Rows from a dataset

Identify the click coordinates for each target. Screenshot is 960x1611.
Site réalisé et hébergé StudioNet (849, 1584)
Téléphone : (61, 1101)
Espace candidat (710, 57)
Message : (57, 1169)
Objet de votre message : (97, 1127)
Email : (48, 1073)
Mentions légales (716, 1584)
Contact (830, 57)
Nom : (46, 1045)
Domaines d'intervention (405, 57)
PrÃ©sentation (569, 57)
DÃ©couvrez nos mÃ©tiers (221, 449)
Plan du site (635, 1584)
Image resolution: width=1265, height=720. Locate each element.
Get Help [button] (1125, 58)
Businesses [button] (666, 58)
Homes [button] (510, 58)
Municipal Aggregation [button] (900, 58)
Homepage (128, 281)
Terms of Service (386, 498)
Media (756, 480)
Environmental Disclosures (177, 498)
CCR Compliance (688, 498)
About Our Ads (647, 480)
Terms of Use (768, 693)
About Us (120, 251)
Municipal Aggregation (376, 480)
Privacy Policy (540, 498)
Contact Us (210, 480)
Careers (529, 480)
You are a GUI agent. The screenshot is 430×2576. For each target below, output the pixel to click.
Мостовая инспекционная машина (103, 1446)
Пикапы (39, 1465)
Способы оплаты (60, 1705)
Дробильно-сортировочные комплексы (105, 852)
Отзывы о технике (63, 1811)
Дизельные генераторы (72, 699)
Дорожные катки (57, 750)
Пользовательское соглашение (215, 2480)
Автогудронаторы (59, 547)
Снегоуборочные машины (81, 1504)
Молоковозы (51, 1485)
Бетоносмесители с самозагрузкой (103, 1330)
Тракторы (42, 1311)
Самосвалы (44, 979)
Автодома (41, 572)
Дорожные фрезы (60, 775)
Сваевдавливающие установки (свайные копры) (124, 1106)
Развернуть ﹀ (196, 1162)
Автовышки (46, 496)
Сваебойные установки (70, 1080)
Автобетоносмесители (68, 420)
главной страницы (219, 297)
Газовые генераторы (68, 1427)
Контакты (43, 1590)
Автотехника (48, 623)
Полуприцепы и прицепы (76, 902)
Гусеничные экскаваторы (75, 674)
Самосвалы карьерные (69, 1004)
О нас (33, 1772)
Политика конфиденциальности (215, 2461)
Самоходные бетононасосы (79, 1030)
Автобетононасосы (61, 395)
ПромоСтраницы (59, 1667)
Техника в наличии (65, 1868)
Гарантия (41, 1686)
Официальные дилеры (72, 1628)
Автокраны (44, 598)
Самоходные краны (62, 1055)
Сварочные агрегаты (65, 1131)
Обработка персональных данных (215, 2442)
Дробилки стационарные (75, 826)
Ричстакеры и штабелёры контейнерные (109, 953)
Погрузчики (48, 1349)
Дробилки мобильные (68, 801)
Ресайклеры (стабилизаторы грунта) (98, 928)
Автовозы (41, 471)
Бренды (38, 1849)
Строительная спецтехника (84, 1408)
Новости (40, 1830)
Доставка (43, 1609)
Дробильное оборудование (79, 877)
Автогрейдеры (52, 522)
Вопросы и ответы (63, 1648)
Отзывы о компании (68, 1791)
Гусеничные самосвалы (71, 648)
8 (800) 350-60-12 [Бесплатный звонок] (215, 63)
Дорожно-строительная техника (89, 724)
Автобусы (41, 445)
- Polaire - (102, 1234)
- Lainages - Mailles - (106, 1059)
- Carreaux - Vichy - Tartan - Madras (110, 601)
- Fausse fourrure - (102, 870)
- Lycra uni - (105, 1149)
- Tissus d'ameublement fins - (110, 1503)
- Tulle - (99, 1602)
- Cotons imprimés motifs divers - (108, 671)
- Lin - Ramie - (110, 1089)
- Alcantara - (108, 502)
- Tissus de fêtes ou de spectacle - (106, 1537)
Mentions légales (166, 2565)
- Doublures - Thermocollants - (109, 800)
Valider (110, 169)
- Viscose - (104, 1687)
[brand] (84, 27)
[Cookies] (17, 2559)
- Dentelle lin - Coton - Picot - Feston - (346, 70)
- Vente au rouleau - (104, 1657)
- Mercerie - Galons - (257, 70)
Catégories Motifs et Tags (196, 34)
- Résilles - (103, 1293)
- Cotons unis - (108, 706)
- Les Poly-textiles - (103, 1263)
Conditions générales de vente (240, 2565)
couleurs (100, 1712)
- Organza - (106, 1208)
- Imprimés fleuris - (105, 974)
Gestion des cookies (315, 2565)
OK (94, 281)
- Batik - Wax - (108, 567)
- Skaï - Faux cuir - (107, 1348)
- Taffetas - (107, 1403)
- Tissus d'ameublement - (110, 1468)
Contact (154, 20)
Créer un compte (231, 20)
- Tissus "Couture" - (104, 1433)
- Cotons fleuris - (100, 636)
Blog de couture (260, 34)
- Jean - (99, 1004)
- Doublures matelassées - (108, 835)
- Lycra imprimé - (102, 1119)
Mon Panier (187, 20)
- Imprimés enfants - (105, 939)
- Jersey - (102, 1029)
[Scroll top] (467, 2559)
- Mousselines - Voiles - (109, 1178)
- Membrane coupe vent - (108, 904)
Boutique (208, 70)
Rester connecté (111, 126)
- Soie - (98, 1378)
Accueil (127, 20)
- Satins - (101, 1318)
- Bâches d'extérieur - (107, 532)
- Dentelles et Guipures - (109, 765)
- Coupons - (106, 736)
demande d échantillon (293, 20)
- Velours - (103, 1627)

» DIRECTIONS FOR THIS TASK
Copy the rows between the line holding "Contact Us (210, 480)" and the line holding "Самосвалы (44, 979)", inclusive, reproducing them verbatim.

» EXERCISE OUTPUT
Contact Us (210, 480)
Careers (529, 480)
You are a GUI agent. The screenshot is 430×2576. For each target below, output the pixel to click.
Мостовая инспекционная машина (103, 1446)
Пикапы (39, 1465)
Способы оплаты (60, 1705)
Дробильно-сортировочные комплексы (105, 852)
Отзывы о технике (63, 1811)
Дизельные генераторы (72, 699)
Дорожные катки (57, 750)
Пользовательское соглашение (215, 2480)
Автогудронаторы (59, 547)
Снегоуборочные машины (81, 1504)
Молоковозы (51, 1485)
Бетоносмесители с самозагрузкой (103, 1330)
Тракторы (42, 1311)
Самосвалы (44, 979)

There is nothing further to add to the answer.